# 2 yr old TB gelding, how does he look?



## ChevyPrincess (Aug 27, 2009)

why is he free?


----------



## ShutUpJoe (Nov 10, 2009)

He may be free but you'll probably be paying for training because if he was already under saddle (as in not a racing saddle) they would have a video up. He is a pretty horse, though. 

Chevy- Go to horseadoptions.com and look at all the Tbreds or Sbreds you can get for free. It's not too uncommon.


----------



## horseluver50 (Mar 19, 2009)

^^ the ad says because she has a young family and full time job and doesn't have the time he needs. It also says in the ad that he needs ground work training, so obviously there must be something he needs work with.


----------



## horseluver50 (Mar 19, 2009)

> He may be free but you'll probably be paying for training because if he was already under saddle (as in not a racing saddle) they would have a video up. He is a pretty horse, though.
> 
> Chevy- Go to horseadoptions.com and look at all the Tbreds or Sbreds you can get for free. It's not too uncommon.
> ​


I don't think he's been raced, but that will be something I will need to ask the owner. I wouldn't start riding until he is at least 3 or 4, just lots of groundwork training up until then. When it is time to ride, I would see how he is. If he were to need a professional trainer, we would do that for a couple months then.
Thanks!

Also, the reason I am interested, is that I might be moving my horse to a two acre property where there are no other horses. I would be looking for a companion horse as it is, and I would like to get into cross country and jumping competitively in the future, and I have heard many tbs to excel at those disciplines


----------



## ChevyPrincess (Aug 27, 2009)

Ah, but he is registered is why I was questioning. In the videos he obviousley doesn't give a flip if the filmer is there or not as he keeps crying out. He would take a lot of work. Were you thinking on getting him?

Joe, I will check out that link.


----------



## ChevyPrincess (Aug 27, 2009)

oops! didn't see your post horselover!


----------



## horseluver50 (Mar 19, 2009)

> In the videos he obviousley doesn't give a flip if the filmer is there or not as he keeps crying out. He would take a lot of work. Were you thinking on getting him?
> http://www.horseforum.com/#post775516#ixzz11nmufPWw​


Yeah that's what I thought to when I saw the video. He looks like he is very energetic and spirited, which could be a challenge in training.
I am pretty low on the money as it is, even though he's free, he's gonna cost alot in hay over the winter, and farrier/vet costs. I am looking for a part time job and am going to be selling a bunch of my tack. 
My mare I have is already almost 15, she has issues with her legs. I am going to keep her, but I was interested in getting a younger horse that I can get into eventing with in the future. Thanks!


----------



## horseluver50 (Mar 19, 2009)

> oops! didn't see your post horselover!


No problem! :]


----------



## ErikaLynn (Aug 3, 2010)

he looks a little off in the back to me.


----------



## horseluver50 (Mar 19, 2009)

> he looks a little off in the back to me.
> http://www.horseforum.com/#post775528#ixzz11noQYXvn​


How so? Not saying your wrong, just wondering if you could describe it a little more, so I can look closer. :]


----------



## ErikaLynn (Aug 3, 2010)

• [Material provided]
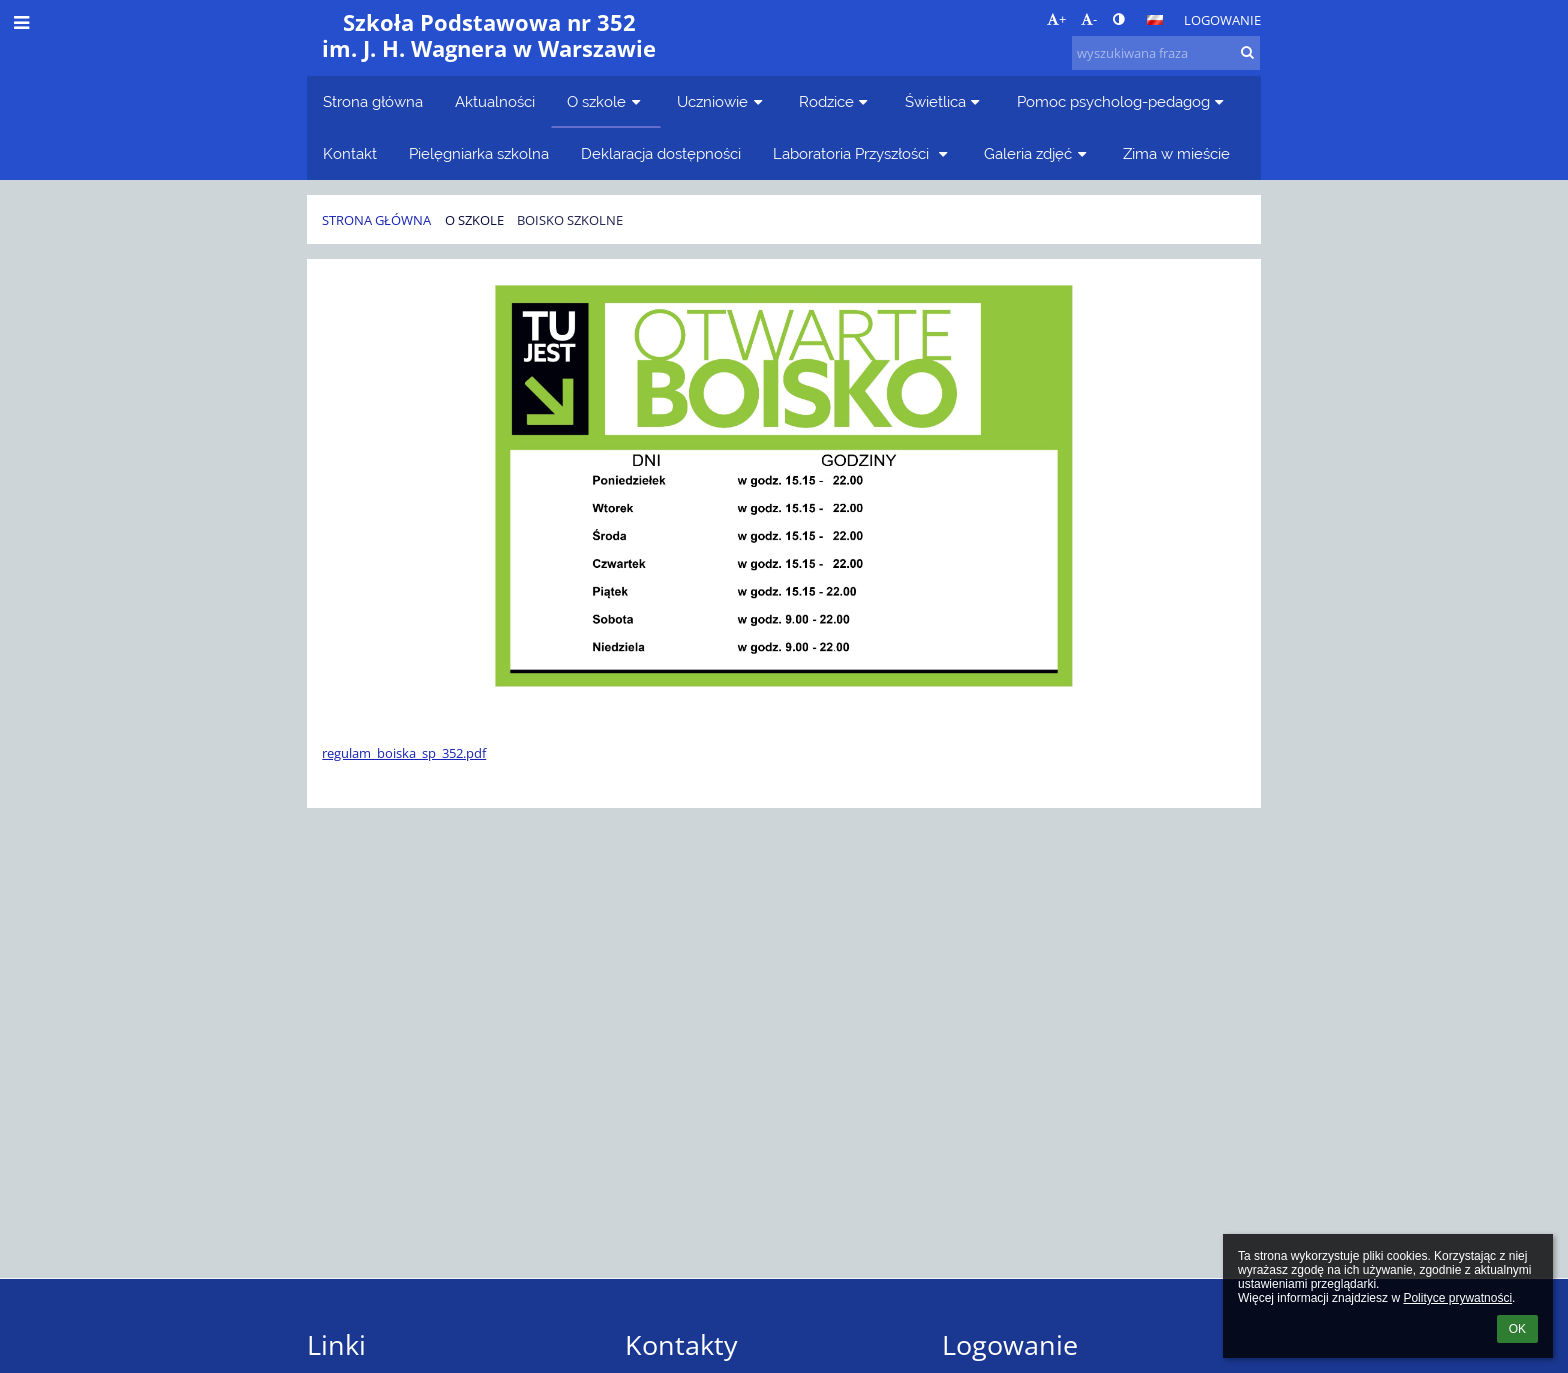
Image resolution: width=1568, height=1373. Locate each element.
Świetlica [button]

• [Instruction] Please summarize the thread about the free two-year-old gelding above in two sentences.

• [Exercise solution] A forum member is considering a free two-year-old Thoroughbred gelding whose owner lacks time for him, and plans only groundwork until he is three or four. The member wants a companion for a nearly 15-year-old mare and a future eventing partner, while others say he will likely need training, seems spirited in the videos and may look a little off in the back, and hay, farrier and vet costs would strain the member's tight budget.